Reise- und Urlaubsartikel

OZEANEUM in Stralsund

 

Startseite

Allgemein
Reiseplanung
Reiseberichte

Afrika

Amerika

Asien

Europa

Sonstige

 

Es ist die Vielseitigkeit, mit der das Meer den Menschen fasziniert. Es sind die rauen Stürme, die weichen Wogen, das Leben im Wasser — all das füllt Bildbände, lebt als Kunstmotiv oder ist Gegenstand wissenschaftlicher Abhandlungen.

Verzögerungen beim Bau und bei Inbetriebnahme der aufwendigen Aquarientechnik führten dazu, dass Besucher in den ersten Tagen nach der Eröffnung des neuen OZEANEUM's am Stralsunder Hafen Zeuge werden konnten, wie an einigen der Schaubecken noch fleißig gearbeitet wurde. Inzwischen sind die Aquarienrundgänge komplett geöffnet und der Großteil der Fische hat den Umzug aus den Quarantäne reichen in die Schaubecken bereits hinter sich.

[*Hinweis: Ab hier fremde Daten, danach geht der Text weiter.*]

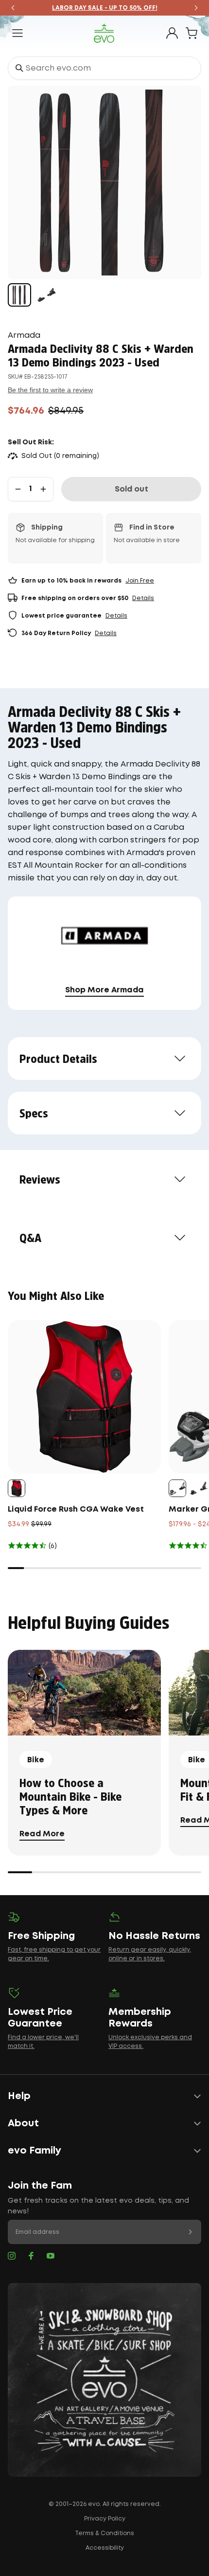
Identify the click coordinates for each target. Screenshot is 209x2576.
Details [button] (143, 598)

Auch das Herzstück der Aquarien, das 29 Mio. Liter fassende Schwarmfischbecken, hat alle Dichtigkeitstests bestanden, ist mit Meerwasser befüllt und wird nach Anlaufen der riesigen Filter schrittweise mit Fischen besetzt. Die größte Herausforderung aus Sicht der Aquaristik stellt im OZEANEUM dabei die Haltung der für das Schwarmfischbecken vorgesehenen Heringe dar. Deshalb stand der Umzug des ca. 2.500 Tiere umfassenden Schwarmes von Anfang an als letzter großer Schritt auf dem Zeitplan. Bei aller Neugierde und Erwartungshaltung der Besucher steht das Wohl der Tiere im Vordergrund;

Dazu kommt, dass Ersatz erst im Frühjahr zur nächsten Heringssaison beschafft werden könnte. Trotzdem sollen auch räuberische Fische in das große Becken Einzug halten. Nur so zeigen die Heringe das natürliche Schutzverhalten 'und bilden eindrucksvolle. Schwärme, um sich

dem Zugriff der Räuber zu entziehen. Jeden Besucher des OZEANEUMs erwartet ein faszinierender Blick ins Meer - aber ein Aquarium ist auch wie ein Garten, der mit jedem Jahr schöner wird. Wiederkommen lohnt sicher!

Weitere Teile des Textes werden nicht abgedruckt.